- _Your assignment_: Convert the lines of material from its beginning through the line containing "This screenshot has width=692, height=1500.", inclusive, into a JSON list of strings with one string per line. Leave out blank lines.

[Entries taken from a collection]
____________

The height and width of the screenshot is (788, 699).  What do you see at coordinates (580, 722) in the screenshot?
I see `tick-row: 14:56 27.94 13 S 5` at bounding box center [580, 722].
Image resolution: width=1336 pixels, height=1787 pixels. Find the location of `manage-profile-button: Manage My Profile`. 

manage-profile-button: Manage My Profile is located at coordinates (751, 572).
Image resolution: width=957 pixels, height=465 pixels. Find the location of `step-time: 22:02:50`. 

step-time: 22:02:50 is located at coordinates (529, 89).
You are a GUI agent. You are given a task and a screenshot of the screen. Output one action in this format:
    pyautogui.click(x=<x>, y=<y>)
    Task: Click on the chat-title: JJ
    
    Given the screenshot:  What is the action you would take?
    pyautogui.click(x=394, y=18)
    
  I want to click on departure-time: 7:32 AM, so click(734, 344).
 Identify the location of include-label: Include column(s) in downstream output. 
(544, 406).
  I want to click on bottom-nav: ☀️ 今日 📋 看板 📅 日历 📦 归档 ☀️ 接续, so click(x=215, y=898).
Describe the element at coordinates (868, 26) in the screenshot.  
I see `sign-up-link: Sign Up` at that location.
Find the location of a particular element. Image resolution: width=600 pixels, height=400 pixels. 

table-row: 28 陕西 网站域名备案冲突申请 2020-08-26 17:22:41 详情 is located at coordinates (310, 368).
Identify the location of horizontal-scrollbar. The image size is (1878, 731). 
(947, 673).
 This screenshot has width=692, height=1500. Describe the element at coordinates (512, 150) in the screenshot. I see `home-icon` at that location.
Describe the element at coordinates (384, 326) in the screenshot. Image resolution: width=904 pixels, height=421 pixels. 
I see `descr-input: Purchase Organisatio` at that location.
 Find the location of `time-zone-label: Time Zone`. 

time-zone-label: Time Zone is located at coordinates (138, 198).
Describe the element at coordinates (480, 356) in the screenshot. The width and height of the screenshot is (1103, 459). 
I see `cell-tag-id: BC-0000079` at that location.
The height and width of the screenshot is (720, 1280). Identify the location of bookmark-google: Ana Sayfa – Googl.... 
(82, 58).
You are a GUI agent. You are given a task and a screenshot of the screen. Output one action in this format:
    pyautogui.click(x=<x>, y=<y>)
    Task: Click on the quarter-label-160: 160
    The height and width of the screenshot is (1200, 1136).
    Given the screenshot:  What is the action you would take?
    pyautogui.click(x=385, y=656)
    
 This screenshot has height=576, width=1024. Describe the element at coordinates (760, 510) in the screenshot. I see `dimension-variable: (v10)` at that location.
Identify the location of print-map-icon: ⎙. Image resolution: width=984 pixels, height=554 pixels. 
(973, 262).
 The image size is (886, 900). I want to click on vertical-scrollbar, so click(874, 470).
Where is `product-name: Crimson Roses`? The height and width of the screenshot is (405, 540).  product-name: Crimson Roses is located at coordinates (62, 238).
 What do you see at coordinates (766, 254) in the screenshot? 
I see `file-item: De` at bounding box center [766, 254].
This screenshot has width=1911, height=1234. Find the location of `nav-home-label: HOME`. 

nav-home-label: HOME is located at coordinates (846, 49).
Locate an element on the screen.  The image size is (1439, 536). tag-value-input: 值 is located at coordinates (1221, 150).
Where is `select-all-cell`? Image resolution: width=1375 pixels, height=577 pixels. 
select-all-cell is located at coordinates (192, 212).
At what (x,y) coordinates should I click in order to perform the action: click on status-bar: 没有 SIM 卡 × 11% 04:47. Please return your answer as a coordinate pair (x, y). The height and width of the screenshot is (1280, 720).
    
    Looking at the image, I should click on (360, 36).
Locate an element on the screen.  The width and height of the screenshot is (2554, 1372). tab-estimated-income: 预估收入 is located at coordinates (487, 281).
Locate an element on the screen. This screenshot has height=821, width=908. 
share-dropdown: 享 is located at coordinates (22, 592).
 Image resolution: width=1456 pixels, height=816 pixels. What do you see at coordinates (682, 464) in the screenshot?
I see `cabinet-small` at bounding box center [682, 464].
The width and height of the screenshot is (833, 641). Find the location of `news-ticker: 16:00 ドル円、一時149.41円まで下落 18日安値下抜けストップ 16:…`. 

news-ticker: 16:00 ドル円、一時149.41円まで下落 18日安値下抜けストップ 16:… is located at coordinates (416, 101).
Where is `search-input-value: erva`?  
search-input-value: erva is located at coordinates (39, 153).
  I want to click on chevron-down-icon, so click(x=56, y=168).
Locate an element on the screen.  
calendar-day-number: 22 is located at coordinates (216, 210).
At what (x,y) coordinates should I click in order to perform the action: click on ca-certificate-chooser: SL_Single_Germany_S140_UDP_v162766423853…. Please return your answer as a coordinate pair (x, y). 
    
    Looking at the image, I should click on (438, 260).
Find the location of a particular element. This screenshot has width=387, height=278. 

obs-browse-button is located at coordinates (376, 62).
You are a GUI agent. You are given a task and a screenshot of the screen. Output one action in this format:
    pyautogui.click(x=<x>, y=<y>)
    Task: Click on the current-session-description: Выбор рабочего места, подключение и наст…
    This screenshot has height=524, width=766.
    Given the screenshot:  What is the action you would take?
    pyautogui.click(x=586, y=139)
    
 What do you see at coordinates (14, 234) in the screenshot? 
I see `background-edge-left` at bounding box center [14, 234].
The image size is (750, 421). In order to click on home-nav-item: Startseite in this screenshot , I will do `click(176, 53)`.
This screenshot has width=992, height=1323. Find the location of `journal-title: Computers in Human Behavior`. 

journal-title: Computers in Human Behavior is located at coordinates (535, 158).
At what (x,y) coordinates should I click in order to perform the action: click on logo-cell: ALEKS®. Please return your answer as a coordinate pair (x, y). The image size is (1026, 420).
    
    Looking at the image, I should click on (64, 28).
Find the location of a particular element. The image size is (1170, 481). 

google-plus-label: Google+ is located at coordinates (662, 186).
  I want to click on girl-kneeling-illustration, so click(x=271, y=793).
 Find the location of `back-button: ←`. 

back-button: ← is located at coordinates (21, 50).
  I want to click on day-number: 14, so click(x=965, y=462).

____________

- _Answer_:
[
  "The height and width of the screenshot is (788, 699).  What do you see at coordinates (580, 722) in the screenshot?",
  "I see `tick-row: 14:56 27.94 13 S 5` at bounding box center [580, 722].",
  "Image resolution: width=1336 pixels, height=1787 pixels. Find the location of `manage-profile-button: Manage My Profile`. ",
  "manage-profile-button: Manage My Profile is located at coordinates (751, 572).",
  "Image resolution: width=957 pixels, height=465 pixels. Find the location of `step-time: 22:02:50`. ",
  "step-time: 22:02:50 is located at coordinates (529, 89).",
  "You are a GUI agent. You are given a task and a screenshot of the screen. Output one action in this format:",
  "    pyautogui.click(x=<x>, y=<y>)",
  "    Task: Click on the chat-title: JJ",
  "    Given the screenshot:  What is the action you would take?",
  "    pyautogui.click(x=394, y=18)",
  "  I want to click on departure-time: 7:32 AM, so click(734, 344).",
  " Identify the location of include-label: Include column(s) in downstream output. ",
  "(544, 406).",
  "  I want to click on bottom-nav: ☀️ 今日 📋 看板 📅 日历 📦 归档 ☀️ 接续, so click(x=215, y=898).",
  "Describe the element at coordinates (868, 26) in the screenshot.  ",
  "I see `sign-up-link: Sign Up` at that location.",
  "Find the location of a particular element. Image resolution: width=600 pixels, height=400 pixels. ",
  "table-row: 28 陕西 网站域名备案冲突申请 2020-08-26 17:22:41 详情 is located at coordinates (310, 368).",
  "Identify the location of horizontal-scrollbar. The image size is (1878, 731). ",
  "(947, 673).",
  " This screenshot has width=692, height=1500. Describe the element at coordinates (512, 150) in the screenshot. I see `home-icon` at that location."
]